● EXCERPTED TEXT:
Re: [tor-dev] Torperf implementation considerations

23 Oct 2013

      On 10/1/13 3:03 AM, Kevin Butler wrote:
...
Hi Karsten, Sathya,
Hope you've both had great weekends, please see inline!
Hi Kevin,
apologies for not replying earlier!  Finally, replying now.
...
...
Want to help define the remaining data formats?  I think we need these
formats:

file_upload would be quite similar to file_download, but for the GET

POST performance experiment.  Or maybe we can generalize file_download
to cover either GET or POST requests and the respective timings.

We'll need a document for hidden_service_request that does not only

contain timings, but also references the client-side circuit used to
fetch the hidden service descriptor, rendezvous circuit, and
introduction circuit, and server-side introduction and rendezvous circuits.

These data formats are all for fetching/posting static files.  We

should decide on a data format for actual website fetches.  Rob van der
Hoeven suggested HAR, which I included in a footnote.  So, maybe we
should extend HAR to store the tor-specific stuff, or we should come up
with something else.

Are there any other data formats missing?

I think extending the HAR format (with minimal changes really, it's
already reasonably generic) would be a good fit for the real fetches
indeed. Do you feel HAR is overkill for the others?
I'm not sure, because I don't know the HAR format (this was a suggestion
that didn't look crazy to me, so I added it to the PDF).  But I think we
could use HAR for all kinds of requests.  We'll probably need to use
something else for stream and circuit information, because they can be
unrelated to specific requests.
...
I think it wouldn't be such a bad idea to use it for all, perhaps this
could be a future requirement if not an initial one. (e.g. the
static_file_downloads would have that in 'creator', but it would have
multiple 'entries' each representing a static file (with our own fields
added, filesize, tor_version, etc...)
Plausible, though I can't really comment on this with my limited
knowledge of the HAR format.
...
There are a number of perks with using HAR:

TBB probably already knows how to record .HAR files so the selenium

work would basically just be to open a browser and record a few
navigations to .HAR (I know Chrome can do this easily, so I'm assuming
our TBB version of Firefox is also capable)
Probably.  Though we'll need to add stream/circuit references.  Can we
do that?
...

We can benefit from any tooling build around HAR, either to

statistically analyse, or to provide visualisation.

There is a a decent amount of research around HAR compression

(although it basically seems to just be gzipping) but if we can support
compressed HAR then we can allow servers to store a lot more history.

● WRITTEN TASK A: Reproduce the listing verbatim, beginning at the line that contains "You are a computer-use agent. The image" and ending with the final line of the listing, both included.

● DATASET EXTRACT:
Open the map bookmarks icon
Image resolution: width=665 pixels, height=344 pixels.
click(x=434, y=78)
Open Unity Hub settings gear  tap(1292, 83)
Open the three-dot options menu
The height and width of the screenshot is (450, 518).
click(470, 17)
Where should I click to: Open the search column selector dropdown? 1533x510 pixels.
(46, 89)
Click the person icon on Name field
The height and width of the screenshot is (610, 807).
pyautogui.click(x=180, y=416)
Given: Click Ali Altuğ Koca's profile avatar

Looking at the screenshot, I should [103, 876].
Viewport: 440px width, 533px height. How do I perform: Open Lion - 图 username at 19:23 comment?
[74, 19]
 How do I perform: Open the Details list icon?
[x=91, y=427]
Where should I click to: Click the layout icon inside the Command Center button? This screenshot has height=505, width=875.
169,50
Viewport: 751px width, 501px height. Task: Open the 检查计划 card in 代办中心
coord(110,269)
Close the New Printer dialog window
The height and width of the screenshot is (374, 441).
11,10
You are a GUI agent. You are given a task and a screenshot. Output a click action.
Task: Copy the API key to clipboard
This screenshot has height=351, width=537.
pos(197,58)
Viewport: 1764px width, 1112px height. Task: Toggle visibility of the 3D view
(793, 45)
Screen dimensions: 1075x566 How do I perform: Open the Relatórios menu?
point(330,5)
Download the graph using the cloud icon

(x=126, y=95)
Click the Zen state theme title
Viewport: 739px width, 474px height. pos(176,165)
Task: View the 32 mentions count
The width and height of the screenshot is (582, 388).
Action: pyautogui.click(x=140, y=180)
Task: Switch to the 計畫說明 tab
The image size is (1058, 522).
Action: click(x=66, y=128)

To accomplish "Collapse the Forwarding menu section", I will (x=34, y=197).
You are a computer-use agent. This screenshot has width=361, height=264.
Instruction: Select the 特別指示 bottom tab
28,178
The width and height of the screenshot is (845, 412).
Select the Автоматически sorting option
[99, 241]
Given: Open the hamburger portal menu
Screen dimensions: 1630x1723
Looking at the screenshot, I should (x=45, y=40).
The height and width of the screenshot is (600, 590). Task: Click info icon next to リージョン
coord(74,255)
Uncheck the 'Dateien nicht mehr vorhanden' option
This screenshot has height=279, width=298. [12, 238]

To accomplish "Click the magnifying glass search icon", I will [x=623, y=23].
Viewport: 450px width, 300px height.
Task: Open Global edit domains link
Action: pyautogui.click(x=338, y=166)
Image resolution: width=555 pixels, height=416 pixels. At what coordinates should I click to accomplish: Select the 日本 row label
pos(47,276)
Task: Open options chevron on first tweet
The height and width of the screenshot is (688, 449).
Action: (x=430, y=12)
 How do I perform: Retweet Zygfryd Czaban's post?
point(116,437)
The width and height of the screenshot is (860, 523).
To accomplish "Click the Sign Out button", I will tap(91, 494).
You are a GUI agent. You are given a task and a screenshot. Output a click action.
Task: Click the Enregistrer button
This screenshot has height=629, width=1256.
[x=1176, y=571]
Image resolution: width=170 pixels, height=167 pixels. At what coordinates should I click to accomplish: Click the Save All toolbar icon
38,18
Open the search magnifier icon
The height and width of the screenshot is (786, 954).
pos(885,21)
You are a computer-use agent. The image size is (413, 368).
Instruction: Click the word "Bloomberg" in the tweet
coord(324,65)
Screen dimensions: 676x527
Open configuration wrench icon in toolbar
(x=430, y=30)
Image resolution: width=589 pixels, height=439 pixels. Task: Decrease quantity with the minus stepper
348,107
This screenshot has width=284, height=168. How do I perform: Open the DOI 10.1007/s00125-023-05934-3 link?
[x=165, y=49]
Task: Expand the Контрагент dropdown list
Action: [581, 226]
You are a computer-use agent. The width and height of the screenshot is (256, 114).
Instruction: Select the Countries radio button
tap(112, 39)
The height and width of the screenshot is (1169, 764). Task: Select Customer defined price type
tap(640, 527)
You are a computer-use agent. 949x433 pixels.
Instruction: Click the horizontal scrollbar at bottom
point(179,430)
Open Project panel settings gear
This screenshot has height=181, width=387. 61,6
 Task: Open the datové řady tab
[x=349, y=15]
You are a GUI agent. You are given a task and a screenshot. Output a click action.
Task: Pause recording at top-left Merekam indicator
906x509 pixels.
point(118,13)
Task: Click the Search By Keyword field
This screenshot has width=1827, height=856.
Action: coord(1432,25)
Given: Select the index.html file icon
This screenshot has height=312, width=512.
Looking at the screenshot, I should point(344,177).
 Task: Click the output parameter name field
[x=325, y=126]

● WRITTEN TASK B: Continue the Torperf mailing-list thread on data formats from the point where it stops.

● REPLY A:
You are a computer-use agent. The image size is (413, 368).
Instruction: Click the word "Bloomberg" in the tweet
coord(324,65)
Screen dimensions: 676x527
Open configuration wrench icon in toolbar
(x=430, y=30)
Image resolution: width=589 pixels, height=439 pixels. Task: Decrease quantity with the minus stepper
348,107
This screenshot has width=284, height=168. How do I perform: Open the DOI 10.1007/s00125-023-05934-3 link?
[x=165, y=49]
Task: Expand the Контрагент dropdown list
Action: [581, 226]
You are a computer-use agent. The width and height of the screenshot is (256, 114).
Instruction: Select the Countries radio button
tap(112, 39)
The height and width of the screenshot is (1169, 764). Task: Select Customer defined price type
tap(640, 527)
You are a computer-use agent. 949x433 pixels.
Instruction: Click the horizontal scrollbar at bottom
point(179,430)
Open Project panel settings gear
This screenshot has height=181, width=387. 61,6
 Task: Open the datové řady tab
[x=349, y=15]
You are a GUI agent. You are given a task and a screenshot. Output a click action.
Task: Pause recording at top-left Merekam indicator
906x509 pixels.
point(118,13)
Task: Click the Search By Keyword field
This screenshot has width=1827, height=856.
Action: coord(1432,25)
Given: Select the index.html file icon
This screenshot has height=312, width=512.
Looking at the screenshot, I should point(344,177).
 Task: Click the output parameter name field
[x=325, y=126]

● REPLY B:
There is also the negative that the HAR files will probably provide *too
much* data, but we could probably prune the files before archiving them
or as a stage before total deletion.
While spending some time implementing these things, I have been playing
with a faked alexa experiment, and I think the HAR format, or atleast
something that allows for multiple entries per experiment results set is
necessary for all our experiments (even static file).
I'll get back to you regarding these data formats in future when I have
time to actually look at what the other experiments need (I've mainly
focused on alexa & static downloading this far)
Makes sense.
...
...
...
I think the magically detect and run part can definitely be left for
future, but installation should still be this easy.
Surely it's just as easy to implement detecting new experiments on
service startup as to implement not doing that. (while still somehow
allowing experiments to be added... is this implying hardcoded experiments?)
I guess experiment types will be hard-coded, but experiment instances
will be configurable.
...
Also, perhaps you don't want to support this, but how does the patch and
merge system work for quick deployments of short lived experiments? (Is
there ever such a thing? Karsten?)
Yes, there might be such a thing as short-lived experiments.  We'd
probably commit such a patch to a separate branch and decide after the
experiment if it's worth adding the experiment to the master branch.
...
Or what if someone does develop a neat set of experiments for their own
personal use that doesn't really apply to the project as a whole, are we
expected to merge them upstream? What if they don't want to share?
I think we should only merge experiments that are general enough for
others to run.
This doesn't entirely address my concern. If upstream branches are made
for short lived experiments (rather than just sharing a folder between
people), how do the users install that? (since they would have initially
apt-get installed? not git/svn?)
And my concern around non-general or non-shared experiments skips the
issue, how will they distribute them to whoever needs to run it? Their
own git repo infrastructure? (But of course I agree we should only
upstream general things)
I'm mostly thinking of developers who would run custom branches.  And if
somebody cannot handle Git, we can given them a tarball.  But really,
custom experiments should be the exception, not the rule.
...
...
...
...
Torperf should help with bootstrapping and shutting down tor, because
that's something that all experiments need.  Locating tor could just be
a question of passing the path to a tor binary to Torperf.  See above
for sequential vs. parallel experiments.
Locating Tor should just be settings in 'the Torperf config'.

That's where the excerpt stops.